Accuracy was the other point of contention, particularly after a University of Exeter study which showed that 81 percent of positive matches were false positives. This finding is often presented as an 81 percent overall error rate, though the vast majority of attempted matches were non-matches, none of which are known to be false.
Comparitech claims that including true negatives inflates the accuracy of the system, but declines to explain why they should be excluded.
Industry stakeholders have repeatedly attempted to explain how accuracy in biometric matching is properly measured, as Allevate did late last year in a refutation of a University of Essex report.
Comparitech concludes, as Amazon does in its blog post, that facial recognition technology is not ready for use in public for identification without human oversight.
Microsoft, meanwhile, has launched a tool to help reduce bias in machine learning to its Azure AI platform. The new Fairlearn toolkit will be launched to Azure Machine Learning in June, the company announced during its virtual Build developers conference.

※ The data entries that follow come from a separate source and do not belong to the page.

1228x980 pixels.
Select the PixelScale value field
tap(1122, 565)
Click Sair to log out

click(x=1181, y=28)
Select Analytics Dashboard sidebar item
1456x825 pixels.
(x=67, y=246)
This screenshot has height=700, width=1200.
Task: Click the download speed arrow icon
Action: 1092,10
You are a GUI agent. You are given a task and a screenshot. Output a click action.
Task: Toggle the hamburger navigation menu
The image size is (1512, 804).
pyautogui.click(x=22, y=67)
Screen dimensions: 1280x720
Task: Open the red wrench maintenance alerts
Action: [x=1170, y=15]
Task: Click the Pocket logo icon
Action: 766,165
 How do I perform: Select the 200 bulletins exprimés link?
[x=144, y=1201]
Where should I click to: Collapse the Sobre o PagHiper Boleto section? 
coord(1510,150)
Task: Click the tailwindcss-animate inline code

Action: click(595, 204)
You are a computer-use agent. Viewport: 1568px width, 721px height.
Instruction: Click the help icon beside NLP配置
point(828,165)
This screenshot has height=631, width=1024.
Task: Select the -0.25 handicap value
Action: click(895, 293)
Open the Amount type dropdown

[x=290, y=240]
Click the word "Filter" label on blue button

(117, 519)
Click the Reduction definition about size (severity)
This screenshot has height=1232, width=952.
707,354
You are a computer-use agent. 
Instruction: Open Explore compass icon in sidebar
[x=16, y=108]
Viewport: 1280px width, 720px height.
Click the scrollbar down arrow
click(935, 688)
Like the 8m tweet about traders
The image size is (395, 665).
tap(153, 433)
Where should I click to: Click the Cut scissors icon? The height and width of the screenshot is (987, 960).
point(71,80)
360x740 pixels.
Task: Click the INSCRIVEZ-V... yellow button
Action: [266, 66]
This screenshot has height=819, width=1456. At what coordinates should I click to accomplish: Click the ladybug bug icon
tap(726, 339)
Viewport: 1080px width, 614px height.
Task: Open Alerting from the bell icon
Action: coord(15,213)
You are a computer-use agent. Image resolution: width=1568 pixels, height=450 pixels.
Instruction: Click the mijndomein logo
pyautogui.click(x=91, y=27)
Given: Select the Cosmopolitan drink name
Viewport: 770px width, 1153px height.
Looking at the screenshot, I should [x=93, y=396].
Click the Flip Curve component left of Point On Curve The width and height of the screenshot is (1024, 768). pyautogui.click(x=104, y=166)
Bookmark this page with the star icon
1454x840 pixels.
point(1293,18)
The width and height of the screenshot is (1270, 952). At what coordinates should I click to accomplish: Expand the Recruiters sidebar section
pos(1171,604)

It was introduced at the Ignite event in November, and has been tested by EY on a system for automating loan decisions. The firm had found a 15.3 percent difference in its loan approvals between men and women using an algorithm based on information like transaction, payment, and credit history. After training new machine learning models with Fairlearn, EY found the disparity was reduced to 0.43 percent.
“Increasingly we’re seeing regulators looking closely at these models,” said Eric Boyd, Microsoft CVP of Azure AI, said in a statement. “Being able to document and demonstrate that they followed the leading practices and have worked very hard to improve the fairness of the datasets are essential to being able to continue to operate.”
The company notes the importance of ensuring bias is not automated as machine learning is applied to applications like facial recognition for law enforcement.
NIST testing has found that demographic differentials are present in the majority of facial recognition algorithms, but not consistently enough to generalize across the biometric modality.